Storytelling is an act of resistance. For child-me, far removed from the threat of stray missiles striking my bedroom, the stories helped me resist a different sort of fear.

I chose to say “storytelling” over “writing”—even though we are Writer Unboxed—because oral storytelling is equally a form of resistance. I’m thinking of the drifters of Fahrenheit 451 memorizing books to thwart the book-burning firemen, of course, but also oral storytelling evolving in tandem with human language, long before the written word; I’m thinking of the preservation of oral storytelling traditions among Indigenous cultures despite outside pressure to commit them to paper. Oral and written stories each have unique positive qualities. They are also complementary, and both are valid modalities.

We often think of resistance in its bodily form: taking up arms, throwing stones at oncoming tanks, sitting at lunch counters, chaining ourselves to trees marked for destruction. We might also consider famous works of resistance literature, such as The Grapes of Wrath, Maus, or Beloved.

Sometimes the act of speaking alone is resistance: a parent telling stories to comfort their children, or an Indigenous person speaking their own language.

While she is not always presented as a resistance fighter, Anne Frank’s diary is probably one of the greatest examples of writing as an act of resistance. Through its fame, The Diary of a Young Girl by itself preserved the memory of one of the many families partially or completely annihilated during the Holocaust.

And I don’t want to erase Anne’s own conscious resistance: in 1944, she started rewriting her diary, preparing it for publication in response to the Dutch government-in-exile’s request that individuals document the occupation. Fifteen-year-old Anne knew exactly what she was doing: standing up to attempted elimination by asserting unequivocally that she had lived.

At its most basic, we could look at writing and storytelling as resistance against death itself (rage against the dying of the light, and all that). But I don’t mean to say that every story we tell has to have some huge, noble meaning or brave moralistic stance—I’d even argue that the silly, light stories told for fun and entertainment are just as important as documenting the attempted elimination of one’s race or religion, but that’s probably a different post.

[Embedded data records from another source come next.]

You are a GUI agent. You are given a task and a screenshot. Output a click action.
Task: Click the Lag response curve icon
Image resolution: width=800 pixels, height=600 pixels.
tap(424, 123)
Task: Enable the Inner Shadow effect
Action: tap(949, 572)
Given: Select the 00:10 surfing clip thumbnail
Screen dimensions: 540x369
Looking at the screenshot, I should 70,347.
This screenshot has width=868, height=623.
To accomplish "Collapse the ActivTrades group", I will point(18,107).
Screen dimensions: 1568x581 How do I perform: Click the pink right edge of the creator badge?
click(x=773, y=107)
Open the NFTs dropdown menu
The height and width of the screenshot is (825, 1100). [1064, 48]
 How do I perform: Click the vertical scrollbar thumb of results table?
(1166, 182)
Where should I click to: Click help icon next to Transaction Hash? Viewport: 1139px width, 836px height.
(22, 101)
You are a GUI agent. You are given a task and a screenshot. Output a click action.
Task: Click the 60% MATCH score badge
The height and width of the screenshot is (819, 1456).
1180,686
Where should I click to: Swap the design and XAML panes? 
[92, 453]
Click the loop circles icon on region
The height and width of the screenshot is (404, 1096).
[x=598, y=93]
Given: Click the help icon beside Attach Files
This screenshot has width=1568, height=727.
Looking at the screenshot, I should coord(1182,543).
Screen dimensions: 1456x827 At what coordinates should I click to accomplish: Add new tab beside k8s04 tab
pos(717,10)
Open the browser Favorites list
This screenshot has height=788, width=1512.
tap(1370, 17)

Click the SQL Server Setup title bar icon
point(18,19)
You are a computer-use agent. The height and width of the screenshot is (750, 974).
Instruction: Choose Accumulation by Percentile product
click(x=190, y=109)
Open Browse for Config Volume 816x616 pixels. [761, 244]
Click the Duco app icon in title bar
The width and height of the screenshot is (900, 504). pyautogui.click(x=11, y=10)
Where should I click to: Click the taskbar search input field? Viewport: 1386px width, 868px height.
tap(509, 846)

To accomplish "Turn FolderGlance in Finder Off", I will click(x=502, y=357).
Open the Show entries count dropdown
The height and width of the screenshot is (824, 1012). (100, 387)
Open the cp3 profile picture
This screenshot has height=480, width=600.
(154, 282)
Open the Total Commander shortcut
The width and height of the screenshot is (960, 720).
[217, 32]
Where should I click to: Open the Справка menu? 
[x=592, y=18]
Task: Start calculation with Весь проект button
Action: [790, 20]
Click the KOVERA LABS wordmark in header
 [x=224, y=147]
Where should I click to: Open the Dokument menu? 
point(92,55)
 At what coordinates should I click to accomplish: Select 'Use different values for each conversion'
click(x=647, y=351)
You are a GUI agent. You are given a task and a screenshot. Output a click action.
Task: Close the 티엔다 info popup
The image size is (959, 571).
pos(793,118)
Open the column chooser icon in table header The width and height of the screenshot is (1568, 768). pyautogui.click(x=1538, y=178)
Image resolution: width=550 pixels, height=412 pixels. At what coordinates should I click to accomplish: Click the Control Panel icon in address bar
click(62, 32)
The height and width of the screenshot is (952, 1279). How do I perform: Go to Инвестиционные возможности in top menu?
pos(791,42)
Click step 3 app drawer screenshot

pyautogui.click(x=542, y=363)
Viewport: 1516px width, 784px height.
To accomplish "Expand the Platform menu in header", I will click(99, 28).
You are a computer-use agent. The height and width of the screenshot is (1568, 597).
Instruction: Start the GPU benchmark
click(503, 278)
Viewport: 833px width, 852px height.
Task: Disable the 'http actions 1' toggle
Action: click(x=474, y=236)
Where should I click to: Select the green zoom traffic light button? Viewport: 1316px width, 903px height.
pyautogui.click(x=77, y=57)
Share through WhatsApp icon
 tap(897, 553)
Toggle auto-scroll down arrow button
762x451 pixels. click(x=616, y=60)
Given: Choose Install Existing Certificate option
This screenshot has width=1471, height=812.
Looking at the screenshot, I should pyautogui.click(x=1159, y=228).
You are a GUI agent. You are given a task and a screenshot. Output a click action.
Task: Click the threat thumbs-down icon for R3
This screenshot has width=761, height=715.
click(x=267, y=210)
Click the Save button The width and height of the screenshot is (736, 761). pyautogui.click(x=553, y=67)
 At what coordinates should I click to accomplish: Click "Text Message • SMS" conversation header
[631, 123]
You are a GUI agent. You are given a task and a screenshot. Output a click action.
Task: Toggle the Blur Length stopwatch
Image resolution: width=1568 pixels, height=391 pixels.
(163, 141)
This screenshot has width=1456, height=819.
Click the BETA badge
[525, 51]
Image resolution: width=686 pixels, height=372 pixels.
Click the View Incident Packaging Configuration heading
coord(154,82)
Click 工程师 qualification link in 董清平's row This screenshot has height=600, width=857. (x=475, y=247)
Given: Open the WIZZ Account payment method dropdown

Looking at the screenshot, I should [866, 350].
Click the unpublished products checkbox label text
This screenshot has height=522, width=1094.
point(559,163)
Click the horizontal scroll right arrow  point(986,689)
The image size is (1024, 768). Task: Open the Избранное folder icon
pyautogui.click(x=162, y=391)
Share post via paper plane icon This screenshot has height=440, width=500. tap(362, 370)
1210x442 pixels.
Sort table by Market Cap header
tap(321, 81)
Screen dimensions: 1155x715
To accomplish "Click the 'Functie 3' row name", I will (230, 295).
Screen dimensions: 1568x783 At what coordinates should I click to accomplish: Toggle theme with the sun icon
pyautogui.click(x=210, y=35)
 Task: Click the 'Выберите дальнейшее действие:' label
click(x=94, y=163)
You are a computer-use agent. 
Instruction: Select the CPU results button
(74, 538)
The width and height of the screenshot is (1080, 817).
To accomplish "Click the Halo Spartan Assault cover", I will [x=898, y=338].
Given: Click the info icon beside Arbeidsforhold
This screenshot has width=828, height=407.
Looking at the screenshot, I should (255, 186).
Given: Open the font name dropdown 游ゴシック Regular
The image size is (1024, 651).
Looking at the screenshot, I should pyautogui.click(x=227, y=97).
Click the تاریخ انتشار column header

All of us, by writing, even if our work only reaches a small circle of readers, are asserting that we are here, leaving something of ourselves that has the potential to survive even after we’re gone.

“Writing is a testimony,” Refaat Alareer writes, “a memory that outlives any human experience, and an obligation to communicate with ourselves and the world.”

Those stories my mother told me and the ones I later told myself will never reach a global audience. But they helped me communicate with myself, to resist the anxiety and frustration of insomnia, to live without constant fear. Writing does not have to be for an audience to be resistance. As a child, I often had to keep quiet during the daytime, to minimize the noise of my play, to accommodate my disabled father’s disrupted sleep schedule. Writing became a way for me to use my voice. I write to resist my own silencing.

Link to the rest at Writer Unboxed

1 thought on “What Do You Write to Resist?”

  1. As a child, I often had to keep quiet during the daytime, to minimize the noise of my play, to accommodate my disabled father’s disrupted sleep schedule. Writing became a way for me to use my voice. I write to resist my own silencing.

    My mind boggles at the sheer amount of self-absorption it must have taken this person to type these sentences with a straight face. How dare the writer have to limit herself to let someone sleep who needs it! Why, it’s just like being hunted by Nazis!